** Opening SOURCE DATA block **

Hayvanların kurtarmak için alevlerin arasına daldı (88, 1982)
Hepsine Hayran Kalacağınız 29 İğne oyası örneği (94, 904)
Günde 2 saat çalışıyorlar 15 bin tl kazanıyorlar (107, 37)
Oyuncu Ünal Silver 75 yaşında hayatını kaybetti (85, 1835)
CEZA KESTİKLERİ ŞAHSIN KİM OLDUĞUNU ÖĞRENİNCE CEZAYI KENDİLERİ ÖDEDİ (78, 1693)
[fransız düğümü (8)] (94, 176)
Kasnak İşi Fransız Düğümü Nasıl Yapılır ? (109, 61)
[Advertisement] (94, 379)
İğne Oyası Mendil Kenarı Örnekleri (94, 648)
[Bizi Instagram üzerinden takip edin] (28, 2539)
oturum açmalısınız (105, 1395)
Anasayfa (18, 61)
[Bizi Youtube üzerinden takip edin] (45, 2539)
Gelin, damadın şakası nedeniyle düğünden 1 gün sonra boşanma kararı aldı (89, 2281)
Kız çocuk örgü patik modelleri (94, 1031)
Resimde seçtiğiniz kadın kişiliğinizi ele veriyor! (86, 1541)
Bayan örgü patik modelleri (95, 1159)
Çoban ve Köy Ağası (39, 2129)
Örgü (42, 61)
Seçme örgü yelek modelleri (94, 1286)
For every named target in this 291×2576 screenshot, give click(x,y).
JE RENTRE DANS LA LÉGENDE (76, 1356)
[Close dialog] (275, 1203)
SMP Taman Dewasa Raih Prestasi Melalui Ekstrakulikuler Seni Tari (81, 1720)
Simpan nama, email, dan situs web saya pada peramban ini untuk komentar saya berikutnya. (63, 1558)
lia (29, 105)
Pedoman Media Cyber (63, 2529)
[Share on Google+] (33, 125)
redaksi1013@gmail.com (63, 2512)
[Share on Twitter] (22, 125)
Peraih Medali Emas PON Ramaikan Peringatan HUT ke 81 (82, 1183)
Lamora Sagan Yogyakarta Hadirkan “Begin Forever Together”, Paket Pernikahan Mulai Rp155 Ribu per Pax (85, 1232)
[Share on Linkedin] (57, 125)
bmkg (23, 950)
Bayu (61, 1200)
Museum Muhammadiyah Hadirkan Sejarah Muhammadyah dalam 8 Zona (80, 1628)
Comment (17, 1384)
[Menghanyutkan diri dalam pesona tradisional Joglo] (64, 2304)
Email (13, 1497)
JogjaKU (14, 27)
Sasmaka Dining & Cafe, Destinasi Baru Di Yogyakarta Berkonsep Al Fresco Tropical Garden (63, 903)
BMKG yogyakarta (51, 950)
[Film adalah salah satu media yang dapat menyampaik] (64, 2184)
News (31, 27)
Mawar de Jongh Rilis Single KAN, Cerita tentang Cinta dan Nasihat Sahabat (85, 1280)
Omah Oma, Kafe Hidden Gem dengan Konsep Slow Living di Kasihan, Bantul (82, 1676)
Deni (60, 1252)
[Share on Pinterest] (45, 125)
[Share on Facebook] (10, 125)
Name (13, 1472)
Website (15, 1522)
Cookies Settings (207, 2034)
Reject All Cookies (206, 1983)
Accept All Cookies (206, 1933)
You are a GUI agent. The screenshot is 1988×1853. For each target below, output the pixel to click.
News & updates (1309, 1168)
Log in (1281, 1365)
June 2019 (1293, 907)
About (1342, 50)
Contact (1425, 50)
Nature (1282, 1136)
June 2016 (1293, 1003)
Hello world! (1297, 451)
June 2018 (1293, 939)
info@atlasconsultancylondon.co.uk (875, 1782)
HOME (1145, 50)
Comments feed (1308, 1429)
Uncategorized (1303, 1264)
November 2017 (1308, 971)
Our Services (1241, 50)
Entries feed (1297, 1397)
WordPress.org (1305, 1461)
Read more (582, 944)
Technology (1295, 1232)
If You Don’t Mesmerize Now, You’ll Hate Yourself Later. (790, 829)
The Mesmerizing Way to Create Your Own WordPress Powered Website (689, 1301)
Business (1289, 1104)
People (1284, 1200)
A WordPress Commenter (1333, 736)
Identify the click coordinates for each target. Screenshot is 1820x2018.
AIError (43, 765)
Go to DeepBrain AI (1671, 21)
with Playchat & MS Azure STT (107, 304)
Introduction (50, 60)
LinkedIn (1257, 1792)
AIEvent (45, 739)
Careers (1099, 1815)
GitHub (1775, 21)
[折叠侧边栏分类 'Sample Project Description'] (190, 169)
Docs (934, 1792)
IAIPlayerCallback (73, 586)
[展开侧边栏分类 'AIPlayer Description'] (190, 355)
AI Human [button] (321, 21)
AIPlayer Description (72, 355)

** Closing SOURCE DATA block **

_WHAT IS NEEDED_. Both the line containing "bmkg (23, 950)" and the line containing "Hello world! (1297, 451)" belong in the answer. Print them and every line above that falls between them exactly, and no others.

_REPLY TO THE TASK_.
bmkg (23, 950)
Bayu (61, 1200)
Museum Muhammadiyah Hadirkan Sejarah Muhammadyah dalam 8 Zona (80, 1628)
Comment (17, 1384)
[Menghanyutkan diri dalam pesona tradisional Joglo] (64, 2304)
Email (13, 1497)
JogjaKU (14, 27)
Sasmaka Dining & Cafe, Destinasi Baru Di Yogyakarta Berkonsep Al Fresco Tropical Garden (63, 903)
BMKG yogyakarta (51, 950)
[Film adalah salah satu media yang dapat menyampaik] (64, 2184)
News (31, 27)
Mawar de Jongh Rilis Single KAN, Cerita tentang Cinta dan Nasihat Sahabat (85, 1280)
Omah Oma, Kafe Hidden Gem dengan Konsep Slow Living di Kasihan, Bantul (82, 1676)
Deni (60, 1252)
[Share on Pinterest] (45, 125)
[Share on Facebook] (10, 125)
Name (13, 1472)
Website (15, 1522)
Cookies Settings (207, 2034)
Reject All Cookies (206, 1983)
Accept All Cookies (206, 1933)
You are a GUI agent. The screenshot is 1988×1853. For each target below, output the pixel to click.
News & updates (1309, 1168)
Log in (1281, 1365)
June 2019 (1293, 907)
About (1342, 50)
Contact (1425, 50)
Nature (1282, 1136)
June 2016 (1293, 1003)
Hello world! (1297, 451)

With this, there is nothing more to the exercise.